# Not your normal planted tank fish!!56k+



## dodgefreak8 (Jul 26, 2006)

hey everyone, 
I am starting to get pretty into this planted tank thing but I don't house the normal occupants in my planted aquarium..let me know what you think

first off starting low and working up the scale 
7" fei feng or prochilodus








then my 2 4" clown loaches








my 16" fire eel








12" florida gar








16" royal clown knife









and the king of the tank
my 14" black arowana


----------



## joephys (May 9, 2006)

wow, so how big is that tank? It looks great.


----------



## dodgefreak8 (Jul 26, 2006)

thanks its a 220. 72x24x30


----------



## trenac (Jul 16, 2004)

I see you like the* BIG* fish :first:


----------



## erik Loza (Feb 6, 2006)

Classic... Thanks for sharing.


----------



## eklikewhoa (Jul 24, 2006)

love the pattern on the clown loaches!!!


----------



## dodgefreak8 (Jul 26, 2006)

thanks everyone!! yeah big fish are my passion but I have alot of the small ones as well!!


----------



## T-Bone (Nov 23, 2005)

I'm not a 'big fish' expert but. I would think you would want to go with hearty species of plants. There are allot of choices in the anubias family, with various leaf shapes and sizes. Another good one would be various crinum plants "crinum thaianum" "crinum natans" etc. As for stem plants some of the larger leaved bacopa's 'might' be sturdy enough. Not sure how bad your guys are for digging. It will definitly be a challenge but, it should be do-able. After all most people say you can't do a planted cichlid tank and heres proof it can.

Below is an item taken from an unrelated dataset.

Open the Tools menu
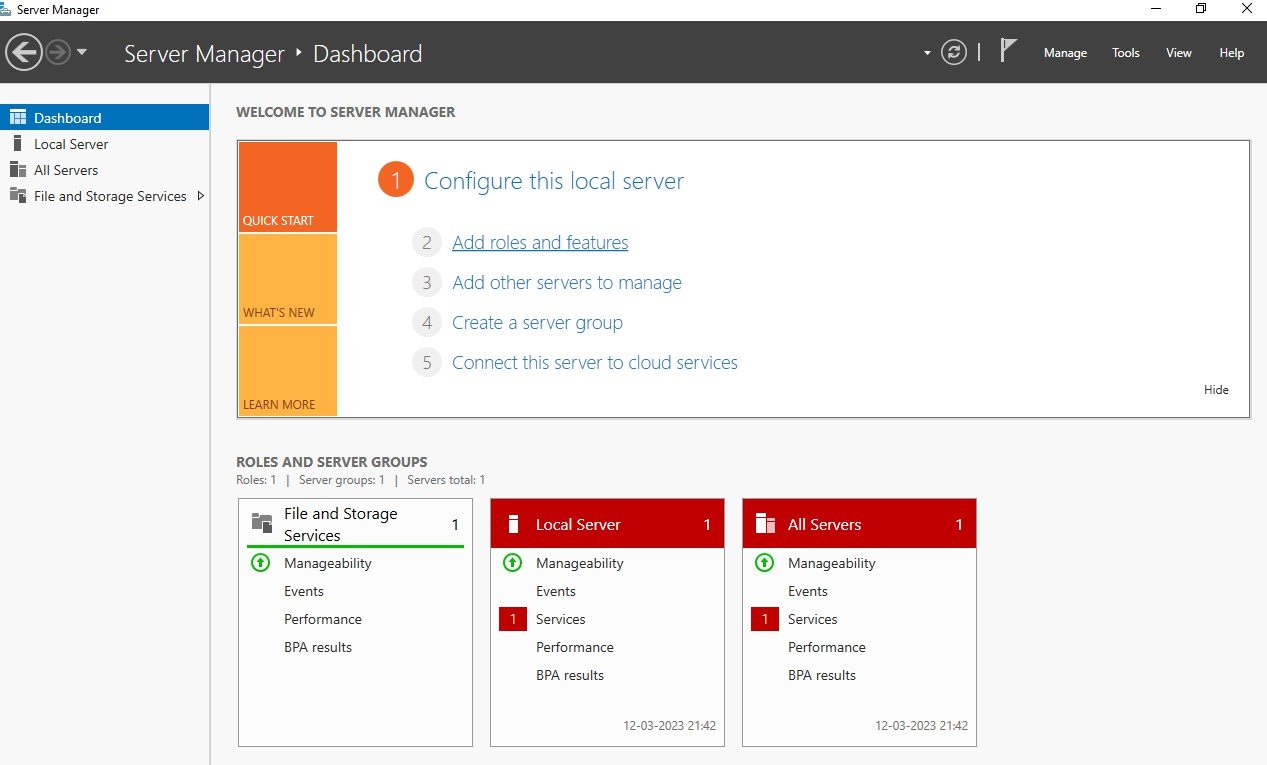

http://www.aquaticplantcentral.com/...268-planted-mbuna-tank.html?highlight=cichlid

Not sure what you could do for foreground. If you are *loaded* you could cover it with "anubias pygmy nana" but holy hanna that would be expensive  I'm not sure if I'm helping any, or telling you stuff you allready know, but I'm sure people on this forum will know more. Very cool fish though!


----------



## dodgefreak8 (Jul 26, 2006)

I already have most of the plants that you mentioned. I have gravel for substrate so I am limited on what I can plant in the gravel. I have my anubias and java fersn tied to my driftwood and some italian vals swords and wenditti in my gravel. here is a full shot from a while ago


----------



## T-Bone (Nov 23, 2005)

Thats an impressive driftwood. Now that I see the whole tank veiw it looks good and I see what plants you have. I looks like your fish aren't that bad at digging. Tank definatly looks good! with an impressive array of fish. All I'd say is that you could use a little more of what plants you allready have.


----------



## Rand (Jan 23, 2005)

I love your vast tank and its occupants.

Why not try adding more driftwood covered with mosses to add more green in the tank or tie mosses to the existing driftwood you have. There are different kinds of mosses out there: my personal favorite is Spiky Moss and Xmas Moss. If you can grow the plants you have now, then growing mosses is simple, and they also have the same light requirement.

Randall


----------



## dodgefreak8 (Jul 26, 2006)

I am currently already adding moss. I have java moss to start but I would like to add some different kinds as well. I don't want to add anymore driftwood due to the size these fish reach. I need alot of tank space. thanks for the suggestions and compliments.

Justin


----------



## standoyo (Aug 25, 2005)

hmmm, You might want to keep watch over the Fei Feng for plant nibbling activities. That's a vegetarian I think.

Regards

Stan


----------



## dodgefreak8 (Jul 26, 2006)

my fei feng has pretty well turned into a carnivor. he eats some alge but mostly pellets and the frozen foods I feed my other fish. thanks for the heads up though.


----------